Five Reasons to Seriously Consider a Business Valuation

Ask business owners when they should obtain a business valuation and many will probably offer a one-word reply: “Retirement!” But there are many other reasons to engage the services of a professional appraiser, such as a forensic accounting firm, besides the arrival of your golden years.

Here are five to consider:

1. You’re selling your business (or buying another one).

If you’re a seller, a valuation will not only estimate how much your company is worth, but also offer insights into how you can improve it. If you’re a buyer, your appraiser can scrutinize any assumptions the seller’s appraiser uses to justify the sale price.

Business appraisers typically use one or more methods to value a company that’s up for sale. These may include an asset- or market-based approach, a discounted cash flow method, or a capitalization of cash flows method. Consult your forensic investigators to take a better look.

2. You’re creating or updating your buy-sell agreement.

Even if a business sale or purchase is the furthest thing from your mind, you still need a buy-sell agreement. Sudden death or disability, withdrawal from employment or a divorce can all throw a business into chaos if such an agreement isn’t in place.

A professional appraiser or forensic accountant can help establish a clearly named and defined standard of value for your buy-sell agreement and determine (and regularly update) a formula for calculating that value. Doing so can prevent any number of conflicts down the road.

3. You’re getting divorced.

The end of a marriage can be a particularly chaotic and emotional time, increasing the risk that business issues go ignored or mishandled. For this reason, obtaining a valuation from your forensic accounting firm during a divorce can serve as a critical protective measure.

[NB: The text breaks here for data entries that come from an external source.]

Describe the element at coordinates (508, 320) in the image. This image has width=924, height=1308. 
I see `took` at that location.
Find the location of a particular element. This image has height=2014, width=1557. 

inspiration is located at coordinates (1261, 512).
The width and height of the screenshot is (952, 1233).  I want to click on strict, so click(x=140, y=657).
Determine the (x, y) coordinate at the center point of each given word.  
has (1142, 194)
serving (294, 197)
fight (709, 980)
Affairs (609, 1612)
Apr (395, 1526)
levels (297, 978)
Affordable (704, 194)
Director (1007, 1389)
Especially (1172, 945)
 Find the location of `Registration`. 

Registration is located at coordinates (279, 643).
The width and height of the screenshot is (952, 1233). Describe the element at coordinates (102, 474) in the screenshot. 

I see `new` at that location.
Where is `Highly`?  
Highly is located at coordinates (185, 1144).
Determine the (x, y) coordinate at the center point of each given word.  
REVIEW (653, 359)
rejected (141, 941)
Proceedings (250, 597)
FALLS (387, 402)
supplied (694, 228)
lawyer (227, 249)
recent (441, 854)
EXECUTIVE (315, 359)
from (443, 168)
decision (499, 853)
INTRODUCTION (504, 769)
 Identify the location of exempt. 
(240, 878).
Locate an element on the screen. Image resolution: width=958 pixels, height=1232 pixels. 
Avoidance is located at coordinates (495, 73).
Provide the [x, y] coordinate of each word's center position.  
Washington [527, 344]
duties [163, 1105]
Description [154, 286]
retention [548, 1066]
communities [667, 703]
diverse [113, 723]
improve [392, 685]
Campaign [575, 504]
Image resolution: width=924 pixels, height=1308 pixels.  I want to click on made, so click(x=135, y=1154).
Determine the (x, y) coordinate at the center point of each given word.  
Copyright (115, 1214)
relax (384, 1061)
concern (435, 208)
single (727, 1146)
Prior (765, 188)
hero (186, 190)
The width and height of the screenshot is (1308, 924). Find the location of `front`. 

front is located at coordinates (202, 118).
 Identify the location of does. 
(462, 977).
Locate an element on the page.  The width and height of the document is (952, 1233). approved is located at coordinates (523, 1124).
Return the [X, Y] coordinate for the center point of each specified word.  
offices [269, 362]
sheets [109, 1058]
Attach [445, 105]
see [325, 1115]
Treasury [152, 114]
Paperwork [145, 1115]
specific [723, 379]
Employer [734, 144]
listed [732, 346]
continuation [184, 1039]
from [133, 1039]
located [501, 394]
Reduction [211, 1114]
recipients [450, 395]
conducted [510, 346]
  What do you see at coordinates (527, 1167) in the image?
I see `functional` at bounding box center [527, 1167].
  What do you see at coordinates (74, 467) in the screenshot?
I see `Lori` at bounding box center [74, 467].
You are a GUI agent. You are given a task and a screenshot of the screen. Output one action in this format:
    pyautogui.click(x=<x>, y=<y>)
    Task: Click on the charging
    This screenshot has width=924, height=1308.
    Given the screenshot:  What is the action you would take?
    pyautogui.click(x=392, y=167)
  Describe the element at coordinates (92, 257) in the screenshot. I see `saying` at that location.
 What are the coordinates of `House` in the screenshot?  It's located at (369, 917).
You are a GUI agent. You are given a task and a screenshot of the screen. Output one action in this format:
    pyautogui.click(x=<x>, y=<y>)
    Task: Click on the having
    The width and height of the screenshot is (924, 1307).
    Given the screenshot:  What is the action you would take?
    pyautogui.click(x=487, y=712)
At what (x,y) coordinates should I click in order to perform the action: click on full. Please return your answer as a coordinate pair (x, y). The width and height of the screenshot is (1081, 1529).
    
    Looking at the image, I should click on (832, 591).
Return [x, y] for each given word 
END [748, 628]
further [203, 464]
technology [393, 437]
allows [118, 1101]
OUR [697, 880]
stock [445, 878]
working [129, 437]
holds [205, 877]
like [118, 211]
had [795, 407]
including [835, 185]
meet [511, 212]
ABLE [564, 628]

Forensic appraisers generally apply so-called going concern valuation methods to functioning businesses that are expected to continue operations following a divorce. They typically use three variations of these methods: 1) A comparable transactions approach, which compares sales of similar businesses, 2) a present value of future cash flows approach, which measures the company’s expected performance, and 3) a net asset value approach, which looks only at assets and liabilities.

4. You’re creating or updating your estate plan.

A company’s value affects the tax-related costs of selling, gifting or bequeathing its business interests. Failing to estimate value properly may leave your heirs on the hook for a sizable estate tax bill that could force them to sell your company after your death.

Arriving at an acceptable value estimate is no easy task. According to IRS Revenue Ruling 59-60, eight factors must be considered when valuing shares in private companies for estate tax (and gift tax) purposes. Engaging a forensic accounting and consulting professional is a must.

5. You’re growing your business.

You’re probably familiar with the old cliché, “You can’t know where you’re going unless you know where you’ve been.” Well, a business appraisal done by a forensic specialty accountant can tell you exactly where your company has been — and where it is — in terms of business performance and value.

Say you want to add a new product line to boost profits but know you’ll need to obtain some outside financing to cover the expenses. You can use a forensic valuation specialist as objective leverage when seeking investors’ or lenders’ financial help.

Granted, obtaining a valuation can be a complex and time-consuming task. But the benefits far outweigh the hassles.